Radhika knew what he meant. They had spoken about it many times. The same regret. The same impossible wish. She reached for his hand. His skin felt warm and unchanged. Hers felt thin and fragile against it.

"We had time," she said.

He shook his head gently. "Not the same kind."

Silence settled between them.

Outside, the sky turned a soft orange. Evening in Bangalore always arrived gently, as though the city was exhaling after a long day. Radhika watched the fading light on the wall and remembered another evening long ago, rain falling steadily, traffic noise, a crowded roadside shelter, and a stranger standing too still in the middle of it all.

The day she first met him.

Back then, she had been twenty-seven and certain life was moving too fast.

Now she was seventy.

Raj still looked twenty-one.

"Do you remember?" she asked quietly.

"I remember everything," he said.

Of course he did. He always had.

Radhika closed her eyes. The smell of the hospital faded. The faint beeping of machines faded. Even the ache in her body softened as memory carried her back through the years.

Back to a rainy evening in Mawlynnong, a small village in Northeast India.

Back to the day everything began.

Year 1972

Radhika was sixteen then.

She had been born into an upper-middle-class family, the youngest after an elder brother and sister. Her father worked in a government office, and her mother managed the home with quiet discipline. From childhood, Radhika had grown up on stories of fairy-tale romances and gentle dreams of one day marrying her own prince charming.

She possessed a kind of beauty that never demanded attention, it simply held it.

There was a natural brightness about her, as though she carried a quiet sunrise wherever she went. Her eyes were deep and expressive, always reflecting unspoken thoughts. One moment playful, the next thoughtful, they had a way of making people feel truly seen.
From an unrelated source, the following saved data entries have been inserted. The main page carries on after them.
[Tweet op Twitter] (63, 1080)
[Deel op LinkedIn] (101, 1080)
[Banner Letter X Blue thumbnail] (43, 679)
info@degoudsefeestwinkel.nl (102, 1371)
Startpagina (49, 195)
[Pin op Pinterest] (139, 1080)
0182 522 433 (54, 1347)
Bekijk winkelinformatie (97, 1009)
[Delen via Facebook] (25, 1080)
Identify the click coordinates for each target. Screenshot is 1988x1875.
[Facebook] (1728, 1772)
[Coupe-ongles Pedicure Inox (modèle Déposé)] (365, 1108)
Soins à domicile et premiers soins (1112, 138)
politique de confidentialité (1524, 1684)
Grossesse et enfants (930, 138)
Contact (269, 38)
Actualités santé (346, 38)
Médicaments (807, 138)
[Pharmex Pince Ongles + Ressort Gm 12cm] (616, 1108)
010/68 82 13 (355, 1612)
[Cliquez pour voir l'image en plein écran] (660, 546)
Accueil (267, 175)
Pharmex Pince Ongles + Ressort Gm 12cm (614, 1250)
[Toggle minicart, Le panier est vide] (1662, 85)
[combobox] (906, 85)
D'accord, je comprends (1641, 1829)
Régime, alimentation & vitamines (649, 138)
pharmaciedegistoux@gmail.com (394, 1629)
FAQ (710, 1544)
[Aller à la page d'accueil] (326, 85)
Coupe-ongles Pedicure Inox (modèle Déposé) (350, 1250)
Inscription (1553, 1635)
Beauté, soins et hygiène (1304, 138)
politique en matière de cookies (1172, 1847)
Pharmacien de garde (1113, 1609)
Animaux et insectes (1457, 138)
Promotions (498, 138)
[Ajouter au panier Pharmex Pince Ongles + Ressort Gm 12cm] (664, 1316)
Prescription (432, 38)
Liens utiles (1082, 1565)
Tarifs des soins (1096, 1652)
And then there was her smile, soft, dimpled, unforgettable. It curved naturally, as though joy came easily to her. Those dimples felt like small secrets the universe had placed on her cheeks, marks of charm that made even ordinary moments feel special.

Her beauty was never loud. It was effortless. Whether she wore traditional silk or simple cotton, she carried herself with a grace untouched by vanity.

But what truly made her enchanting was the life within her, a warm spirit, a quiet confidence, and laughter that sounded free and unrestrained. She wasn't just beautiful to look at. She was the kind of person people remembered long after she had left the room.

And she had no idea that one day, someone would remember her for longer than a lifetime.

Radhika was not someone who kept her thoughts locked inside for long.

She often shared her little secrets and dreams with one of her closest friends at school. He was the only one who listened without laughing at her fairy-tale ideas about love and destiny. Whenever she spoke about meeting someone extraordinary one day, he would shake his head and remind her to focus on her studies instead.

"You'll find your prince later," he would say. "Right now, pass your exams."

Sometimes she listened. Sometimes she didn't.

Dreams were easier to hold on to than textbooks.

Both of them were active students. They rarely missed a chance to participate in school events, debates, dramas, annual day performances. Radhika especially loved cultural programs. Music, dance, festival celebrations, anything that brought people together filled her with excitement.

Outside school, she was also part of a local cultural group that helped organize festival ceremonies and community events in the village. Whether it was decorating the stage, rehearsing songs, or helping younger children practice their lines, she was always involved.

She enjoyed being surrounded by people, by laughter, by celebration. Life felt big and full of possibilities then.

She did not know that somewhere beyond those festivals and rehearsals, beyond her simple teenage dreams, time itself had already begun moving toward her.